The Associated Press

SELAH, Yakima County — A construction crew has unearthed what appear to be mammoth bones at least 10,000 years old north of this central Washington town and northeast of Yakima, the company owner says.

Gary Fife of Selah said he and his crew were on lunch while building a private road about three weeks ago when he noticed some large bones protruding from an embankment near where they had been digging.

At the request of the property owner, an archaeologist from Seattle made some initial tests which indicated the bones probably belong to a species of mammoth, Fife said.

A contractor for more than three decades, he would not reveal the precise location of the dig but said a team of archaeologists is expected to review the discovery in the next couple weeks.

"You might dig up some car hoods, old bottles, certain areas where somebody had buried their dog, but I've never come across anything like this.
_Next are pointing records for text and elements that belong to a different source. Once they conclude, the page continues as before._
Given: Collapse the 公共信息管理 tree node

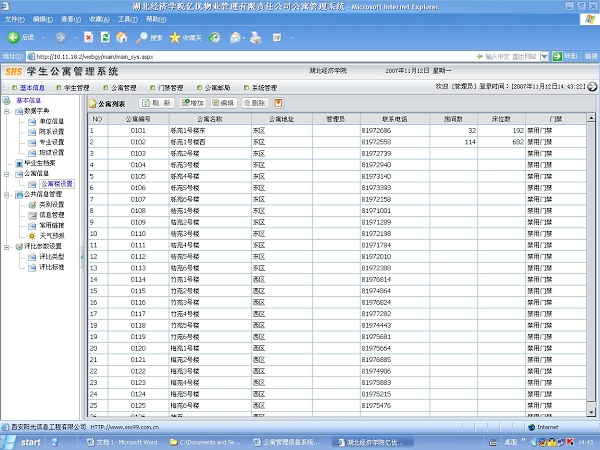Looking at the screenshot, I should [x=9, y=194].
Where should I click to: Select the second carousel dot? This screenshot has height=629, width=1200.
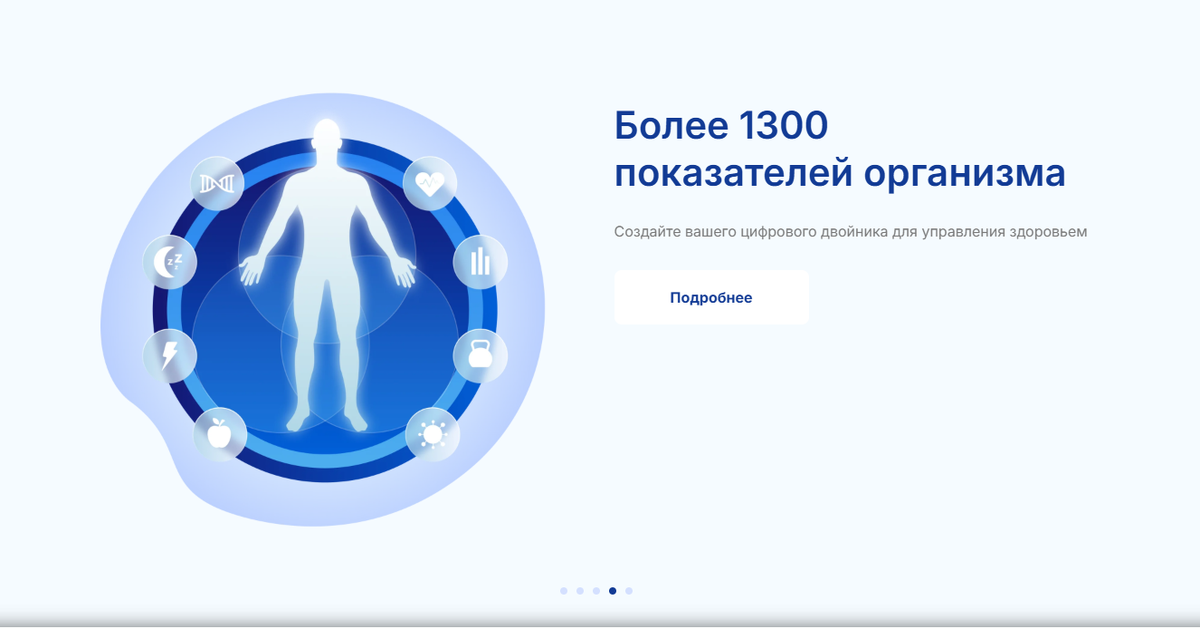coord(580,592)
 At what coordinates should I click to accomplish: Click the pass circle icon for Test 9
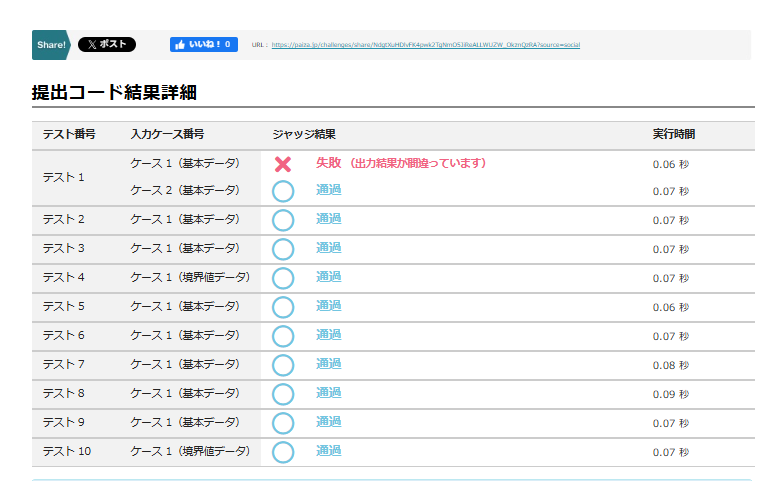283,423
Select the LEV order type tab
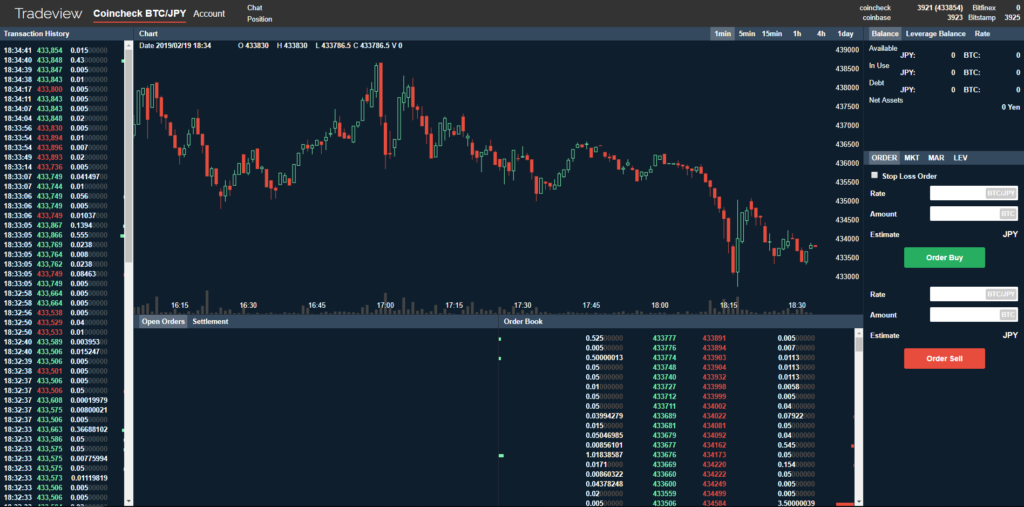1024x507 pixels. click(960, 157)
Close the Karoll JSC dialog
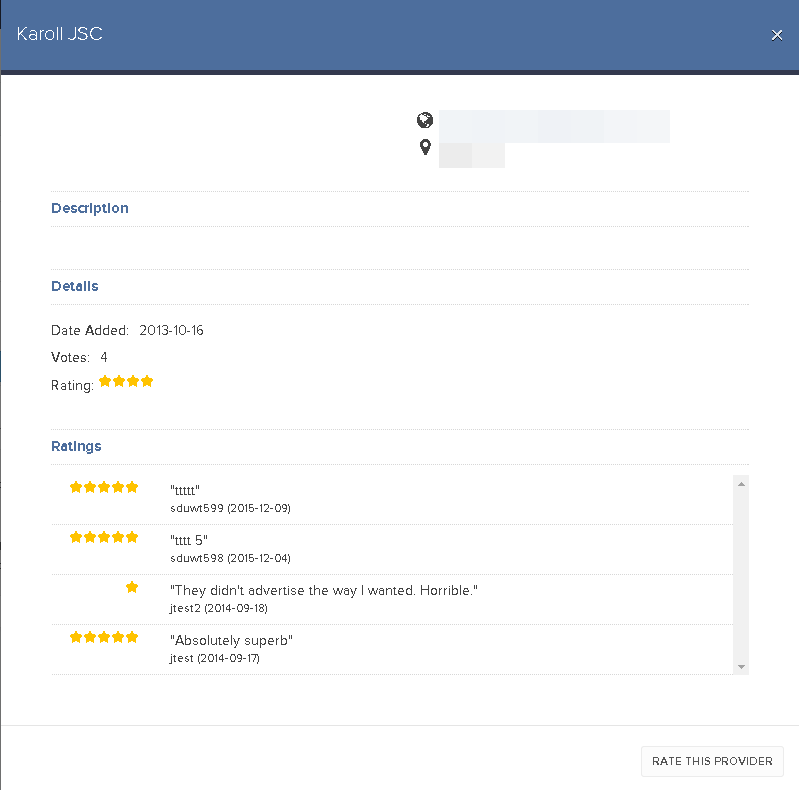 point(777,35)
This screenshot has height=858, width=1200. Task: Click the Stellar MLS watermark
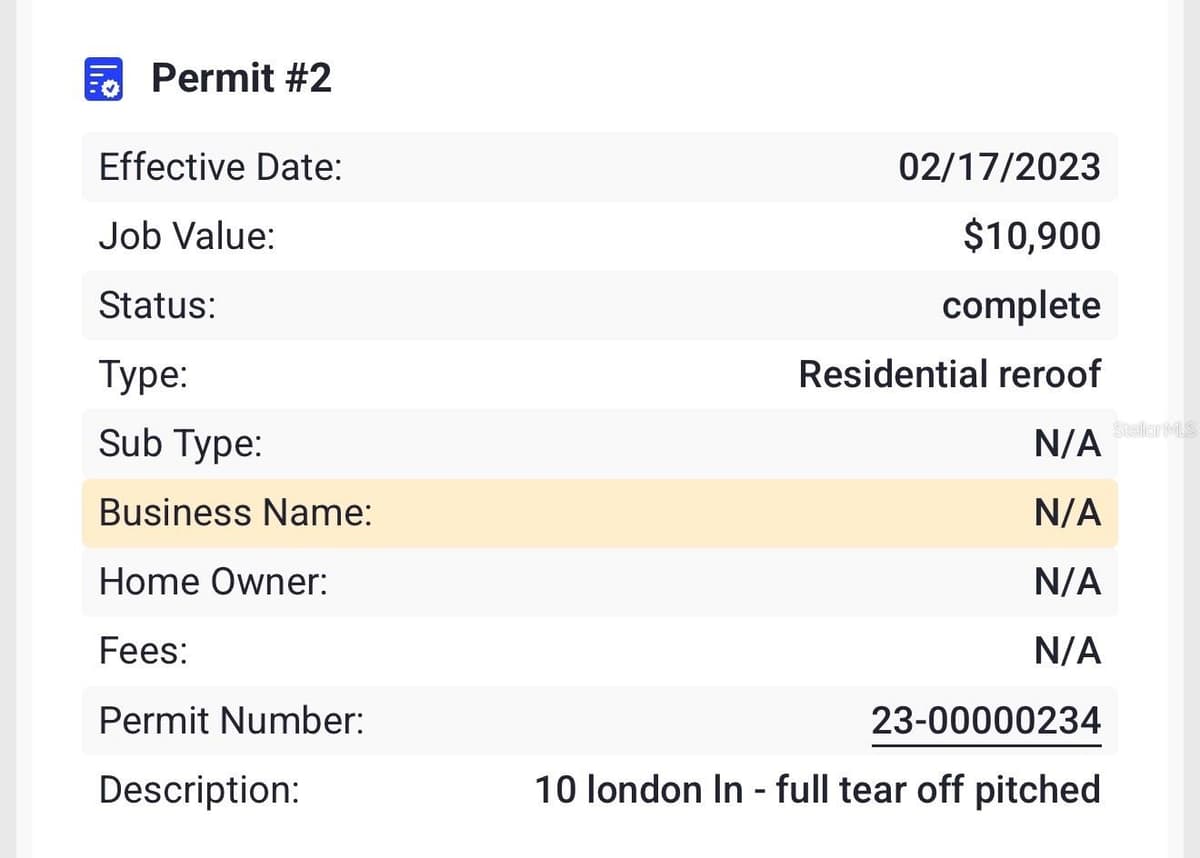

It's a pretty interesting and exciting find for me," Fife said. "This is probably the closest thing to a treasure chest I have ever dug up."

Remains of mammoths, elephant-like creatures that went extinct after the last ice age about 9,000 years ago, have been found elsewhere in the Yakima area.

In 2001 excavators encountered a mammoth tusk while digging a parking lot in Moxee, east of Yakima. The dig was closed the next summer after scientists decided there was little chance of finding more remains.